What is notable about these three records [and the works of Monty  
Python, starting coincidently around the time "How Can You Be" was  
first issued] is their ofttimes black and surrealist humor, with an  
attendant breaking of certain taboos of expression in that moment.  
Tthe social context shifted. Manson wasn't the only thing that monkey  
wrenched the hippie dream—Pynchon always wrote about shady land deals  
from shady land dealers, "Pynchon v. Stearns" comes into play here.  
TRP's father being both a land surveyor and a big Republican wheel  
obviously relates. So paving paradise and putting up parking lots has  
lots to do with the particular players in Pynchon's novels. And then  
there's cybernetic spying and parodies of thrillers and their  
conventions. FS and TRP share many of the same paranoias.

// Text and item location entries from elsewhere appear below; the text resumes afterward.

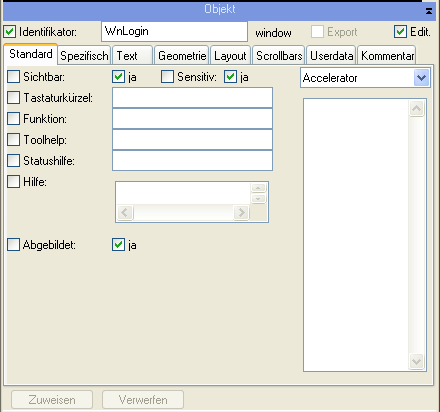Select the Layout tab
The width and height of the screenshot is (440, 412).
(x=230, y=55)
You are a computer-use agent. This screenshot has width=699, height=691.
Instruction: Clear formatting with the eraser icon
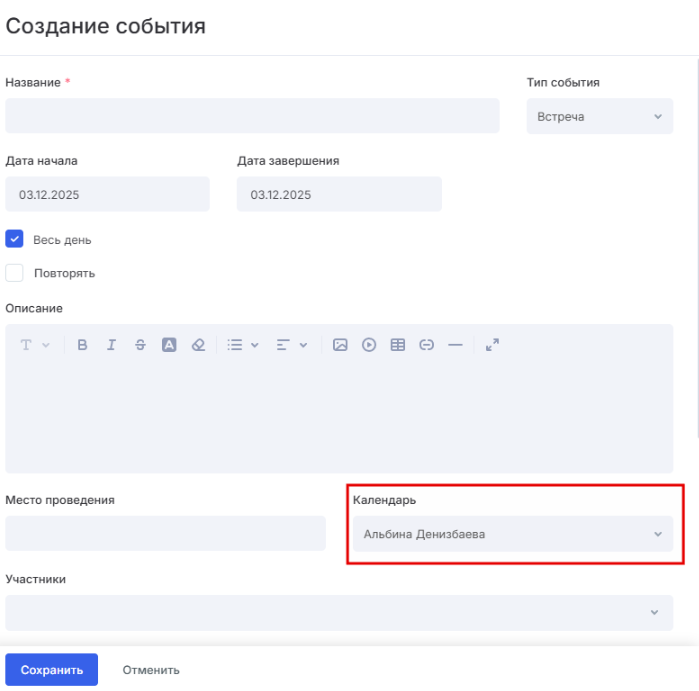[198, 345]
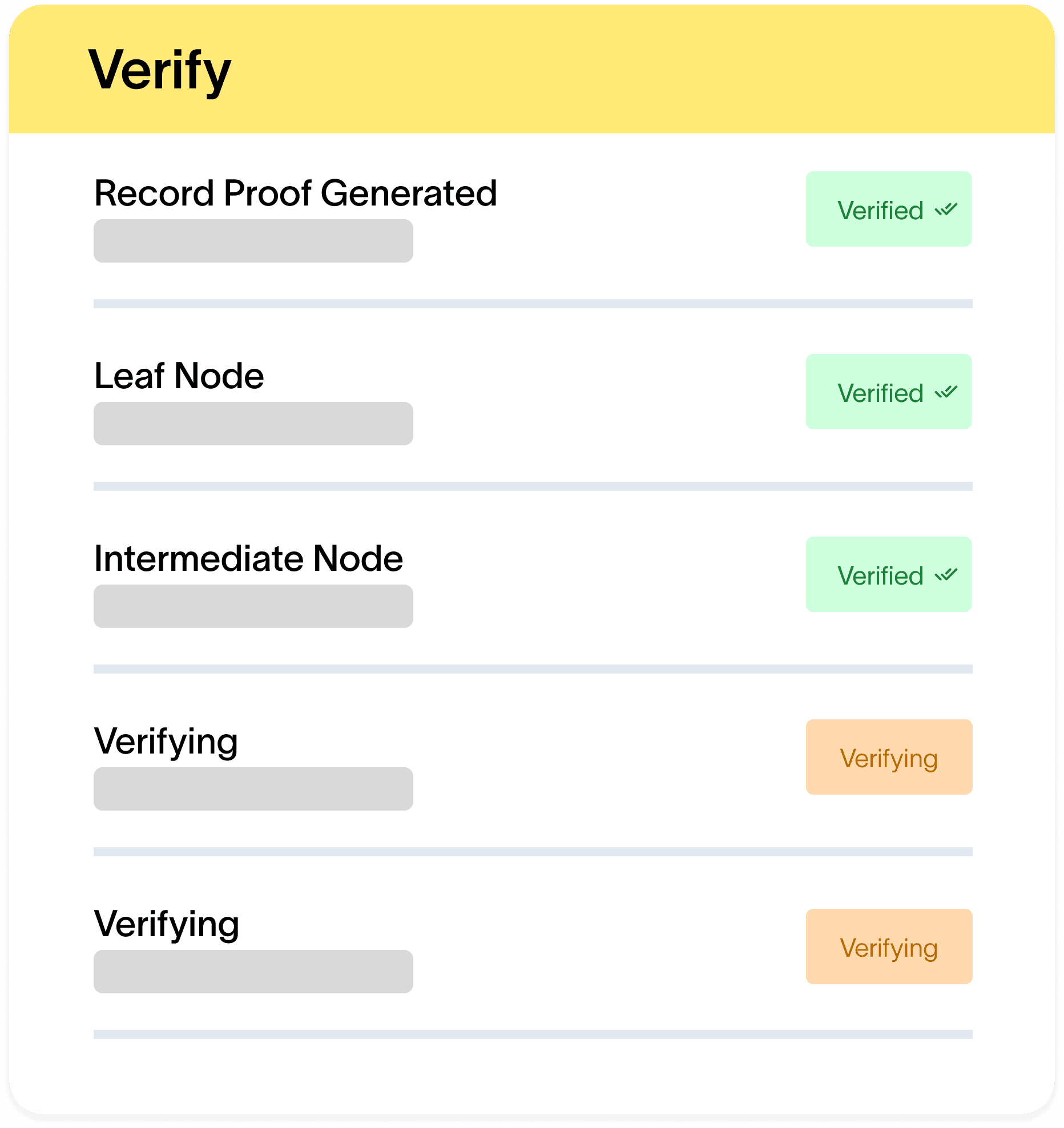Image resolution: width=1064 pixels, height=1128 pixels.
Task: Click the double-check icon in Intermediate Node's badge
Action: pos(946,575)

The tone of both Vineland and Inherent Vice is more like the work of  
the Firesign Theater in part because the language is simpler than the  
fatter books and the subject of marijuana flows more naturally into  
the plots of these novels. Vineland and Inherent Vice both read much  
like the Firesign Theater sounds. Dig into the Deeper layers of the  
Firesign Theater and you'll find concerns and fears for civil  
liberties that sound very much like Pynchon's.